Problem to solve →
Give again, word for word, the line holding "Task: Open the arrow style dropdown chevron" and every line after it through the end of the data below. Omit pictures.

Start of Data

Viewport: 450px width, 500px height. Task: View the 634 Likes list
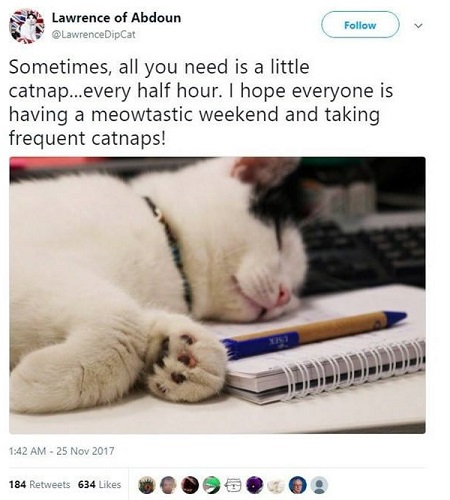pyautogui.click(x=99, y=484)
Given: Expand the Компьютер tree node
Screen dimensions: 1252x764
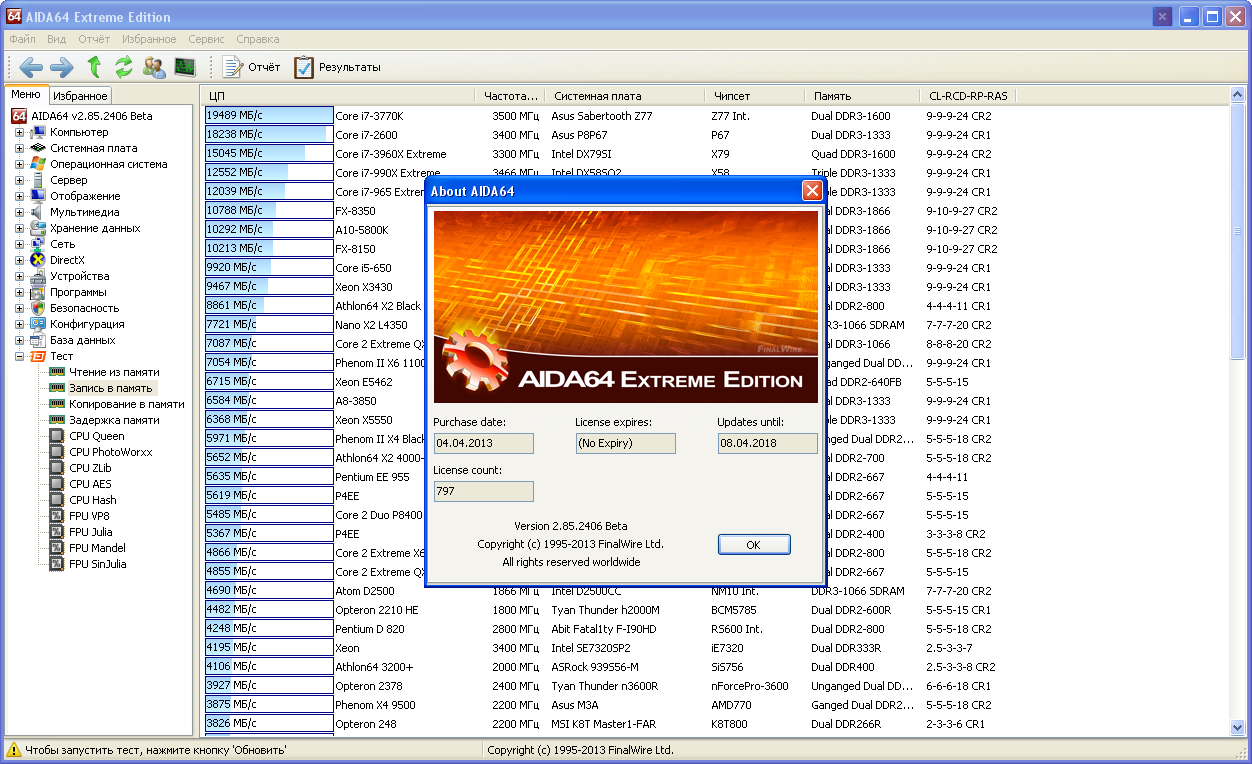Looking at the screenshot, I should click(19, 132).
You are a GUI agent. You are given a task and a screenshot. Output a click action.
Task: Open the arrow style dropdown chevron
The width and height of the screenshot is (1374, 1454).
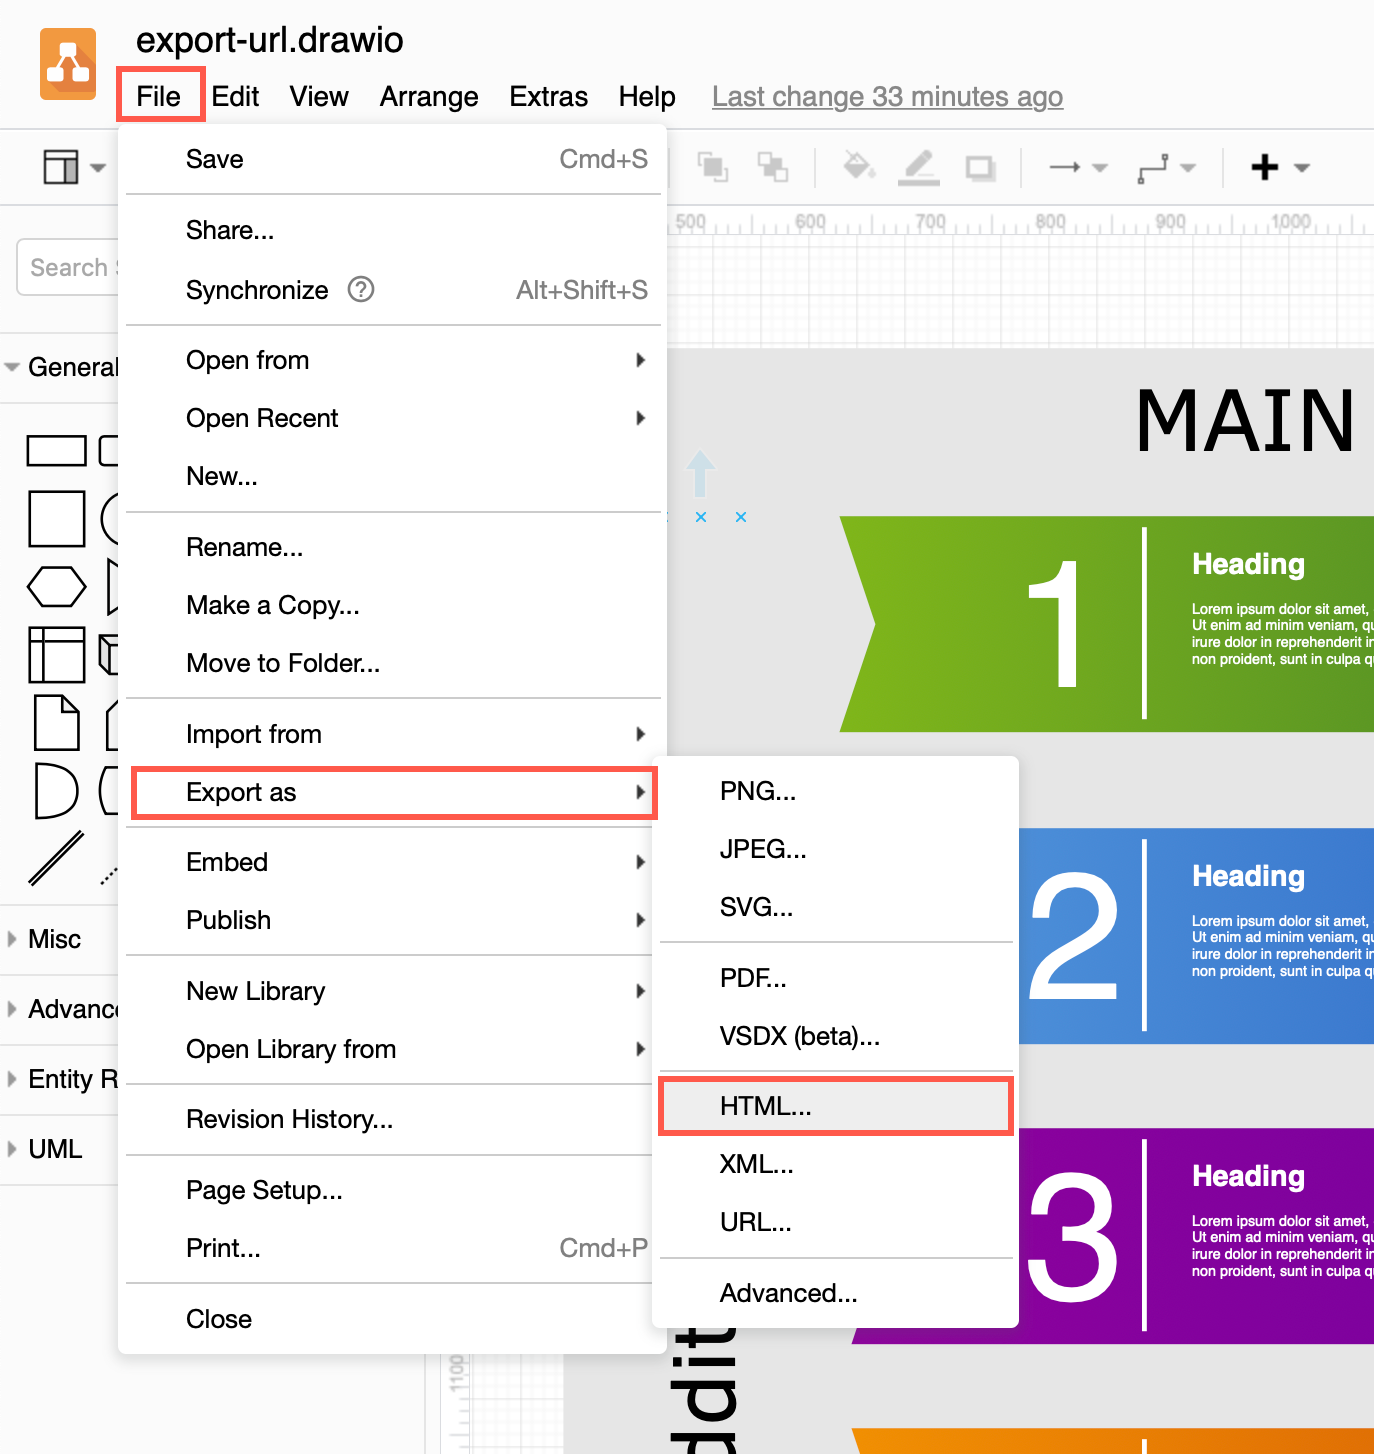click(1098, 167)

End of Data

Answer to the exercise →
Task: Open the arrow style dropdown chevron
The width and height of the screenshot is (1374, 1454).
click(1098, 167)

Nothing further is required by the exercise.